Heading into this past weekend’s NFL draft, there were many questions about not only what the Jaguars would do with the 2nd overall pick, but throughout the second and third days. One thing, however, is certain; the Dave Caldwell and Gus Bradley regime is officially underway.
Luke Joeckel was easily considered the best football player in this entire draft class for months before he dropped into the laps of Caldwell and Bradley on draft day. The two showed little hesitation using the second overall pick on Luke, stating that he was their number one player on the board all along.
Joeckel, the 6’6” 306 pound twenty-one year old, started 39 games in his college career at Texas A&M. He was also voted first-team All American and has won several awards, including the 2012 Outland Trophy for best offensive lineman in the nation. Joeckel will start immediately at right tackle, leaving Eugene Monroe where he is better suited on the left, while giving whoever their starting quarterback is absolutely no excuse to not be productive.
The second round of the draft didn’t start until Friday, but the Jaguars were on the clock as soon as the first round ended Thursday. With the 33rd overall selection, the first of the day, the Jaguars drafted Johnathan Cyprien out of Florida International. Cyprien is a rangy and physical safety, considered by many the best strong safety and a first round talent in this draft class.
Known as a vocal leader on the field, Cyprien has four years of experience and holds the school record in tackles with 365 throughout his 45 starts. He has also totaled 22 defended passes, seven interceptions and an astonishing 13.5 tackles for a loss. The Miami Beach native has also proven durability after finishing his college career without missing one game. This is a pick will most likely become head coach Gus Bradley’s prized possession on the defensive side of the ball.

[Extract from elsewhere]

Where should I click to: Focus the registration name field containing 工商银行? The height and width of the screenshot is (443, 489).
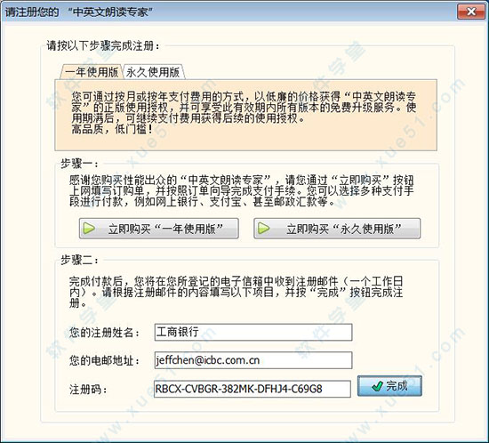(x=253, y=333)

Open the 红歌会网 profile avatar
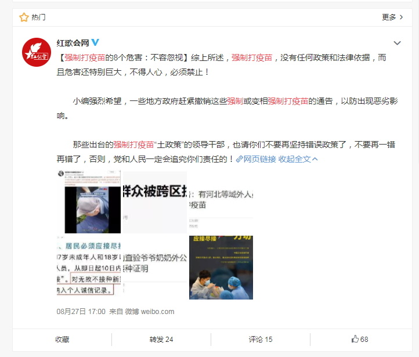pos(37,52)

Cyprien was only one of five defensive backs taken by Caldwell in this year’s draft. Likely joining him in the starting rotation will be Dwayne Gratz, the Jags third overall pick out of Connecticut. Gratz is another guy with four years of experience under his belt, something that Gus Bradley obviously likes in his players just as much as size and arm length.
The 4th round brought a bit of excitement to the Jags offense and specials teams with the selection of Ace Sanders out of South Carolina. Sanders, a co-special team’s player of the year in 2012 is expected to be the north and south threat on kick-offs and punt returns the Jaguars have almost always seemingly lacked. With the recent suspension of wide receiver Justin Blackmon, look for Sanders to get some extra field. His career totals at receiver include 99 total receptions, 1,530 and 13 touchdowns, and was scouted as a tenth best receiver in the nation.
The Jags didn’t stop in the 4th round and had decided they had seen Denard Robinson tumble enough, snatching him up in the 5th round. Robinson is most well-known for his phenomenal career at Michigan as a quarterback, where he holds the school record of 10,769 total yards from scrimmage. In the NFL, Robinson will be making the transition to what appears to be running back or possibly slot receiver, with some even recommending him as a cornerback. The fact remains that Denard is an outstanding athlete who is willing to bite his tongue and play another position outside of quarterback, and will likely excel at a high level.
Now that I think about it, don’t we all know a guy in a similar position who could potentially learn a thing or two from ol’ Shoelace over here? Moving along.
Speaking of Florida, Josh Evans is another intriguing prospect, especially in the sixth round. His versatility at the safety position adds much needed depth and competition, giving him a great shot to see some action this season.
The Jaguars finished out the 7th round of the draft with two more cornerbacks, because lets be real, in the NFL you can never have too many good cornerbacks. Jeremy Harris and Demetrius McCray both weigh in at 185 pounds, with the 6’2” Harris overlooking McCray by two inches. Caldwell’s incessant pounding of the word “competition” echoed throughout this draft and was heard by many.